Il Tar boccia l’ordinanza anti sbandati «Faremo ricorso»

Non si arrendono alla bocciatura del Tar lombardo e preparano subito un ricorso al Consiglio di Stato gli otto sindaci autori dell’ordinanza che, sul «modello Cittadella», imponeva un reddito minimo per la residenza agli stranieri. L’invito a far quadrato e a non arrendersi è partito dal primo cittadino di Lecco Antonella Faggi che, dopo la sentenza del Tribunale amministrativo aveva replicato: «Tutte le volte che si cerca di fare qualcosa per la cittadinanza qualcuno mette i bastoni tra le ruote.
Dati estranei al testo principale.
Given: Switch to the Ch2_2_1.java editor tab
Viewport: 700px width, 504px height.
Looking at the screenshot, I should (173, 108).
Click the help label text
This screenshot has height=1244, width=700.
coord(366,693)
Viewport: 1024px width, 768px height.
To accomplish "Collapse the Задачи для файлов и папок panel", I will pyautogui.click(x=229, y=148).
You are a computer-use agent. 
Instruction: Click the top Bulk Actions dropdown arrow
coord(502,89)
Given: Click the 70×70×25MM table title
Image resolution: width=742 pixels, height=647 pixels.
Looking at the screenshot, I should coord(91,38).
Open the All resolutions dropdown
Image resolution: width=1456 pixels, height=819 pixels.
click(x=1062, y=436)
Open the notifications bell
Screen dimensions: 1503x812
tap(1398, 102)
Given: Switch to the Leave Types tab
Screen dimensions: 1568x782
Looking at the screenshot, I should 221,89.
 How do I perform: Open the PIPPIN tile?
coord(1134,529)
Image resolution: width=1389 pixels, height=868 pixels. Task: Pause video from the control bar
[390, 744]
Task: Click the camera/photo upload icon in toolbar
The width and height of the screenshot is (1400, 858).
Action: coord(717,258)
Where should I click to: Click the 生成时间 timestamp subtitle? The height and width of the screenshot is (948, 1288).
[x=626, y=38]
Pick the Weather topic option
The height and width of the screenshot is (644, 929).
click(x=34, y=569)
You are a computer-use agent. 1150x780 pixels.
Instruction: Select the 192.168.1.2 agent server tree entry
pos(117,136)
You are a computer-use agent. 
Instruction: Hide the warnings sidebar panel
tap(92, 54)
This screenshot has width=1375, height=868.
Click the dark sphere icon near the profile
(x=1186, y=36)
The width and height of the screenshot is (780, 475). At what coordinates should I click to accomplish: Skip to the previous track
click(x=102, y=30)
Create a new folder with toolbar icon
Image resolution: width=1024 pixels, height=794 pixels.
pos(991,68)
Eppure proprio qui a Lecco abbiamo un caso di tubercolosi al giorno». Gli otto sindaci, per protesta, avevano praticamente fotocopiato l’ordinanza promulgata nel novembre scorso dal sindaco leghista di Cittadella Massimo Bitonci, vicenda per la quale è indagato dalla procura di Padova. Il provvedimento prevede, tra l’altro, un reddito minimo di 5.061,68 euro per gli extracomunitari che intendono risiedere, e anche l’obbligo di abitare in locali che rispettano le norme sanitarie. Alcune delle ordinanze fotocopia erano state impugnate dalla Cgil e quindi bocciate dal Tar.